Even though we’d like to believe that all human behavior is as clean and tidy as a row of numbers, the reality is most of our decisions come from gut feelings and hunches. If we don’t accept this, we’ll never move forward in our quest to truly understand human behavior. Data analysis should be driven by expert knowledge and psychological theory instead of applying the “let’s just try and see” approach. For marketers to use data effectively, they have to zoom out and remember that a one-direction, one-size-fits-all approach to reading data will almost always sell themselves short.
Conversion is a process comprised of many stops and starts. Conventional data scientist wisdom has looked at conversion as a single action or event, isolated in time.
The path from initial brand exposure to checkout is long and usually takes a few touch points for the user to convert. We need to stop talking about conversion rates, and start talking about conversion cycles.
For companies to truly zoom in on their customers and gain valuable insight that can pad their bottom line, they need to remember that when a customer visits their site, the site visit is only one tiny data point in a maze of factors that will ideally lead at the end to conversion.
But if the company can identify where the customer is in her conversion process when she is at that specific data point in the maze, then they will have a valuable tool to effectively influence her behavior.
My new adventure helps people form new and healthy habits and make sure they stick. As we approach the end of 2020, we may find ourself reflecting on our past resolutions. According to U.S. News & World Report, 80 percent of New Year’s resolutions fail by February. Healthier eating could save the United States more than $50 billion a year in health care costs associated with heart disease, stroke, type 2 diabetes, and related illnesses, according to a new study.
An unhealthy diet is one of the leading risk factors for poor health and accounts for up to 45% of all deaths from these cardiometabolic diseases, the researchers noted.
At ConverCx we leverage behavioral models, cognitive psychology & conversational-AI to interact with patients, nudge & support them to form routine daily activities & habits.
Routines allow you to ensure regularity and achieve your goals as quickly and efficiently as possible.
We developed an innovative methodology to establish commitment by using a digital coach that personalized the trigger, the timing, and the reward to form new habits and maintain them. Different users go through different ‘Behavioral Change’ process.
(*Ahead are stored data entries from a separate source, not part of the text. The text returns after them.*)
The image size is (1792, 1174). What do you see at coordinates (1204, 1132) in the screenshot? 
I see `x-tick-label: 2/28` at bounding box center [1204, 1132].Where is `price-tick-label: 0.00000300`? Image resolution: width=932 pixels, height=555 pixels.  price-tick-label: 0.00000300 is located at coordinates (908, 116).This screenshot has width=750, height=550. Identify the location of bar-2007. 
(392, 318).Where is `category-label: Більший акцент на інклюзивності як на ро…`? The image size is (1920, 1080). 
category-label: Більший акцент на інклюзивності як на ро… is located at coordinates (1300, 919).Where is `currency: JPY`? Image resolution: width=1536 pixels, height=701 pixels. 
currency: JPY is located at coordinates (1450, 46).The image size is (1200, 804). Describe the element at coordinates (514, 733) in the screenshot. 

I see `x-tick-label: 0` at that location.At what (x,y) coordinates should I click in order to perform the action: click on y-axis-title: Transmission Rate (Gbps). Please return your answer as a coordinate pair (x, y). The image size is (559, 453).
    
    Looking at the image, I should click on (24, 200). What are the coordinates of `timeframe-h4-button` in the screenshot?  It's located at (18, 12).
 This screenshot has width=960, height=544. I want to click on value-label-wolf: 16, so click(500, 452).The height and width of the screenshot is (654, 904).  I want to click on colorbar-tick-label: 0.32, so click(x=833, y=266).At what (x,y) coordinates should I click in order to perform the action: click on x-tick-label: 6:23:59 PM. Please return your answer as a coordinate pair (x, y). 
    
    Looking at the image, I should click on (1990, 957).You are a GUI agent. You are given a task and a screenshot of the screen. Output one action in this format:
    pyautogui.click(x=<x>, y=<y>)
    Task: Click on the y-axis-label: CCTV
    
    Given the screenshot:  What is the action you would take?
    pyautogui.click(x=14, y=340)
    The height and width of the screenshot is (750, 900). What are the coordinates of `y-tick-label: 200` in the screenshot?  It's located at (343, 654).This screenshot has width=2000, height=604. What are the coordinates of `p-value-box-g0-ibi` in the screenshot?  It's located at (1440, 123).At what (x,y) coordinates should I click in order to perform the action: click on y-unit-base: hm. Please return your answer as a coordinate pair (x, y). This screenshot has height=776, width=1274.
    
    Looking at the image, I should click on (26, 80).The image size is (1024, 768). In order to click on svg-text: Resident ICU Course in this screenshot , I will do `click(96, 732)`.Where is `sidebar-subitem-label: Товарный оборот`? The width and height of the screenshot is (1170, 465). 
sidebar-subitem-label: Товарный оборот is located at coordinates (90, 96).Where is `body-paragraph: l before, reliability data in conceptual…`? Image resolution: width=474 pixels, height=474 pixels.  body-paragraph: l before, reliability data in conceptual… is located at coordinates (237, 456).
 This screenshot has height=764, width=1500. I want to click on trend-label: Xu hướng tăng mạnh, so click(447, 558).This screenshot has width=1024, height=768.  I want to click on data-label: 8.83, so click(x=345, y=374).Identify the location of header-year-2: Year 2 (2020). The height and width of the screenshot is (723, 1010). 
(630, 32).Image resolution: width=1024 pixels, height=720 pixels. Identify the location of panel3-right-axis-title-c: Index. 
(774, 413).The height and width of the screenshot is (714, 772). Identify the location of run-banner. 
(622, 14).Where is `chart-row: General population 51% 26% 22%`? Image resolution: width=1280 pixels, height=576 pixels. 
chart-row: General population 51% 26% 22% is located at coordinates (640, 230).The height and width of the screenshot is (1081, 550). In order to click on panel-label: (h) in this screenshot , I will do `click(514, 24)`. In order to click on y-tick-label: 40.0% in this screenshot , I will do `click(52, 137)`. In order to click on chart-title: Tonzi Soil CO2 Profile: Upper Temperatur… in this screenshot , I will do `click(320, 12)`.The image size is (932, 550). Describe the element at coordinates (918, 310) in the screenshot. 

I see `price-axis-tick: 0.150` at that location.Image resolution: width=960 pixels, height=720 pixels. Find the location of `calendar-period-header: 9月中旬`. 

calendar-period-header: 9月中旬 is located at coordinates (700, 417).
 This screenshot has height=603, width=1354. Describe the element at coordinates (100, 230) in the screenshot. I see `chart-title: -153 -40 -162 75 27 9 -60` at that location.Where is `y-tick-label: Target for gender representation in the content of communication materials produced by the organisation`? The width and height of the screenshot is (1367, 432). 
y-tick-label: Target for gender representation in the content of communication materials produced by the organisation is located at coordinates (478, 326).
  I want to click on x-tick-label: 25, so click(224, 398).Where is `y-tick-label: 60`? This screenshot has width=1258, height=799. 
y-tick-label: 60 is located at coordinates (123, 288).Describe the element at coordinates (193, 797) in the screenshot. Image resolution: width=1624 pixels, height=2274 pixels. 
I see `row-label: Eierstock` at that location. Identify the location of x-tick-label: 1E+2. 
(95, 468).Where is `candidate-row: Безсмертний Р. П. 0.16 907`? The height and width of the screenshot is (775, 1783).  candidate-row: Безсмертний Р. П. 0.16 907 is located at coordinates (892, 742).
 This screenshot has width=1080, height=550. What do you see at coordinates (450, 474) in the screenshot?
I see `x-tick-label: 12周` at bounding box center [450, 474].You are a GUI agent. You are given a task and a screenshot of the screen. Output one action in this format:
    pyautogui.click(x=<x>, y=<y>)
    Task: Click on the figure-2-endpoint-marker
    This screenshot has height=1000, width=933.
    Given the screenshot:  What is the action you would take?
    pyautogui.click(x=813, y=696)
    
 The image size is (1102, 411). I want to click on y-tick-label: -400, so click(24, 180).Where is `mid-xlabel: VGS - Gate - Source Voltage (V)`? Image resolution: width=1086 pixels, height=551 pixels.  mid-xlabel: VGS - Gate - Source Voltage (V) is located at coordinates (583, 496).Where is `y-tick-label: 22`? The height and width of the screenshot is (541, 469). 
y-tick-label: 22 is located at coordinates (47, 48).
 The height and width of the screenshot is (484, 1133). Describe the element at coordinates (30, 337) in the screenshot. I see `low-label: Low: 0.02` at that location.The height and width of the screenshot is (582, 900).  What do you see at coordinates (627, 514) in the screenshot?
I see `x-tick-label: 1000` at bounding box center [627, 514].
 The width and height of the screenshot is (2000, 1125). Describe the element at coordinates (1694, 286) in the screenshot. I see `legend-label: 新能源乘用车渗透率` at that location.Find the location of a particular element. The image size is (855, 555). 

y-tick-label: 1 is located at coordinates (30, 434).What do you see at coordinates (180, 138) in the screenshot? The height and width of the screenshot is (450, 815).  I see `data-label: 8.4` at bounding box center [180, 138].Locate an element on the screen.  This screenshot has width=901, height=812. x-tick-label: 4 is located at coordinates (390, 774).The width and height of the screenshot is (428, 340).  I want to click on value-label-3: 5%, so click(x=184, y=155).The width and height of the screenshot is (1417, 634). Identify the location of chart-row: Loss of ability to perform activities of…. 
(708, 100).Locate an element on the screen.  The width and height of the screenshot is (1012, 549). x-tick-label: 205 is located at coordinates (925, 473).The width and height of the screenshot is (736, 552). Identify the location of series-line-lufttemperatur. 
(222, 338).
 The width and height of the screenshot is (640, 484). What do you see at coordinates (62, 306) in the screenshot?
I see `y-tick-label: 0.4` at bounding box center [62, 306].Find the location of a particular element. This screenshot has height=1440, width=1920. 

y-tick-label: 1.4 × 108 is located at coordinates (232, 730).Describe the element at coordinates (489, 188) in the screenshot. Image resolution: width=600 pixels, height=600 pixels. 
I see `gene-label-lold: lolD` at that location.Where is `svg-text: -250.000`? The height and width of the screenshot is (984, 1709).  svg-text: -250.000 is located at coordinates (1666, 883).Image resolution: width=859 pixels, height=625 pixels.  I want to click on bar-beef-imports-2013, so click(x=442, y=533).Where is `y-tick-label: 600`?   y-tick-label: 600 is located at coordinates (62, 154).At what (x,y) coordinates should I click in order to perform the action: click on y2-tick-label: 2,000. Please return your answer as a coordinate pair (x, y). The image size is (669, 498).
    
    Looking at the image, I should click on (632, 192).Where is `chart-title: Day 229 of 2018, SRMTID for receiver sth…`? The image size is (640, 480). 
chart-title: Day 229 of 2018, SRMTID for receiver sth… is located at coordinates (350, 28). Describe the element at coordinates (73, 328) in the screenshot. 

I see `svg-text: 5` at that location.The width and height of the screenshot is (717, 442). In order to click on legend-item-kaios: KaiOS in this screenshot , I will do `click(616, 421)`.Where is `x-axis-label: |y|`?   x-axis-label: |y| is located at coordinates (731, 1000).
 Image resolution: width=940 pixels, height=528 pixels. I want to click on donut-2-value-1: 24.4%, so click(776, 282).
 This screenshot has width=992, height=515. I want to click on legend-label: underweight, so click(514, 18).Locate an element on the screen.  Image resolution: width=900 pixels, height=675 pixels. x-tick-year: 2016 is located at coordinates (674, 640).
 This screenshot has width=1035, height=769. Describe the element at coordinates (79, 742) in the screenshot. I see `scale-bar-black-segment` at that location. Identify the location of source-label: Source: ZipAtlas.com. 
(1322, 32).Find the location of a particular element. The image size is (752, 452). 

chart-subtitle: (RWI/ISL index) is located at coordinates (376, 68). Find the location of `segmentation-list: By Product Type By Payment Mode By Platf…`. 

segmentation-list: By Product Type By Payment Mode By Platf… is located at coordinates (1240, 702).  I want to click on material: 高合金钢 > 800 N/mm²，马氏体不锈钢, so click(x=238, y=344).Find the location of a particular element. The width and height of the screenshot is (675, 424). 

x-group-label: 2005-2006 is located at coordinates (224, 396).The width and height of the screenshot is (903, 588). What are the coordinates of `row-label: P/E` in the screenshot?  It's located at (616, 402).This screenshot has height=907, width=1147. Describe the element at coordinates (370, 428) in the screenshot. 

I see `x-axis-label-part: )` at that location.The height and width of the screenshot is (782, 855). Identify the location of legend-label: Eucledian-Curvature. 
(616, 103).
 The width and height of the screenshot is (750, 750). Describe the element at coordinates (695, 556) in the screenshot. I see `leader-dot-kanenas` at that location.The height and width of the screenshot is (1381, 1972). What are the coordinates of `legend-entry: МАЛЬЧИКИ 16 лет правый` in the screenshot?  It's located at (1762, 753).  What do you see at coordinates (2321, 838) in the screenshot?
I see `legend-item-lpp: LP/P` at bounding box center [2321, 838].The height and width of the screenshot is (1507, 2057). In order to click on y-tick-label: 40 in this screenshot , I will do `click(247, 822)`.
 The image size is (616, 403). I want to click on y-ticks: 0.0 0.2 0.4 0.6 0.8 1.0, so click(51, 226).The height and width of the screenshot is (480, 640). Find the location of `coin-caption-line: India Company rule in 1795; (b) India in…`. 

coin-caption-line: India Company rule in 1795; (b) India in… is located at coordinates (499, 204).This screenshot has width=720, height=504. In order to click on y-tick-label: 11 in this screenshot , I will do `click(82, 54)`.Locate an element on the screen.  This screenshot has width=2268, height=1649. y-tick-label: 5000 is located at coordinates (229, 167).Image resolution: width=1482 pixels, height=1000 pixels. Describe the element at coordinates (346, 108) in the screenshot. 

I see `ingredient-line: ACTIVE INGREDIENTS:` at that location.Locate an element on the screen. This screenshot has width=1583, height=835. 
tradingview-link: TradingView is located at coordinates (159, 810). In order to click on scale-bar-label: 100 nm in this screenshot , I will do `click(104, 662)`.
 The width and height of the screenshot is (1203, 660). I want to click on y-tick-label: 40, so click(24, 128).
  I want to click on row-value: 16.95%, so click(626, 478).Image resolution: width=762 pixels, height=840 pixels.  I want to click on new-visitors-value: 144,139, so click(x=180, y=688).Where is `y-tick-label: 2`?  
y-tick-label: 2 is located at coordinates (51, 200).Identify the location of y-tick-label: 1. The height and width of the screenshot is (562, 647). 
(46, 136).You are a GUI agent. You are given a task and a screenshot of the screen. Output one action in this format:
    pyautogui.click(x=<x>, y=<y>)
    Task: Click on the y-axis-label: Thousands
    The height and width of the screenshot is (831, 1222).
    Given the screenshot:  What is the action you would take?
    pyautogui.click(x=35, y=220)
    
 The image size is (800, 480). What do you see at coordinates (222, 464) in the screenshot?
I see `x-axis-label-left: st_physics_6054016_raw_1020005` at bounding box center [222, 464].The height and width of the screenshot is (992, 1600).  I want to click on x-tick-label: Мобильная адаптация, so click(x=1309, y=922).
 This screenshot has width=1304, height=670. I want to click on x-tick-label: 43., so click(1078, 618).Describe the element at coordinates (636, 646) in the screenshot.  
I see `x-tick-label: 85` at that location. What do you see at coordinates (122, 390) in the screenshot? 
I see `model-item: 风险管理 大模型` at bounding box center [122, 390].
The more routines we have, the easier it will be to make unexpected decisions and cope with new challenges. Apart from achieving goals, habits give us security and stability.
Our brains love routine. Routine allows you to follow the same route to work every day while your brain does other stuff — like preparing your presentation for tomorrow’s board meeting. Routine is valuable to your brain because it frees up resources. And that’s why our brains reward us for routine, encouraging us to create more of them.
For example, after we flip on a light switch (the action) several times and the light comes on (the reward) — our brain learns this is what it should expect. The next time we flip the switch, and the reward comes, we get a small burst of dopamine. After several of these loops, a new association is created. This behavioral pattern becomes literally etched into our neural pathways, and a new habit is formed.